#### WHAT IS EXPECTED
Extract the records in full, leaving every picture out.

[[ DATA IN THIS EXERCISE open ]]

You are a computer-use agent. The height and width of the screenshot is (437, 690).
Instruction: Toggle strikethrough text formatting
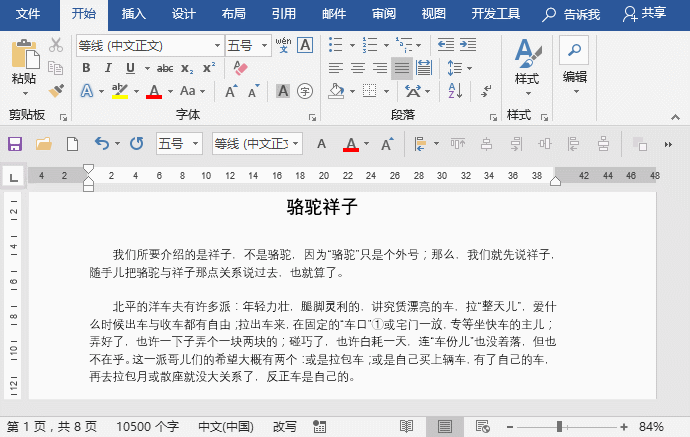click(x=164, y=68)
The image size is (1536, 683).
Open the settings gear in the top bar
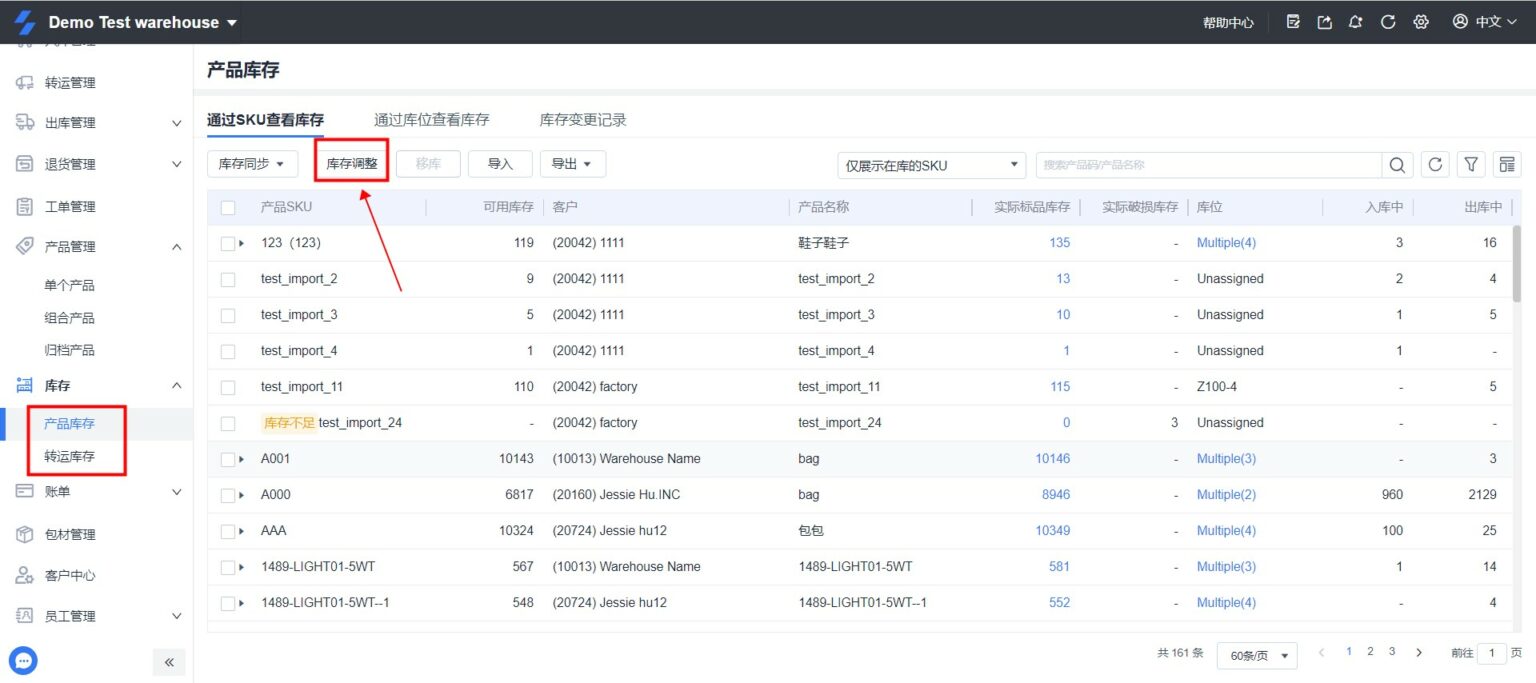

[[ DATA IN THIS EXERCISE closed ]]

#### TASK RESULT
You are a computer-use agent. The height and width of the screenshot is (437, 690).
Instruction: Toggle strikethrough text formatting
click(x=164, y=68)
The image size is (1536, 683).
Open the settings gear in the top bar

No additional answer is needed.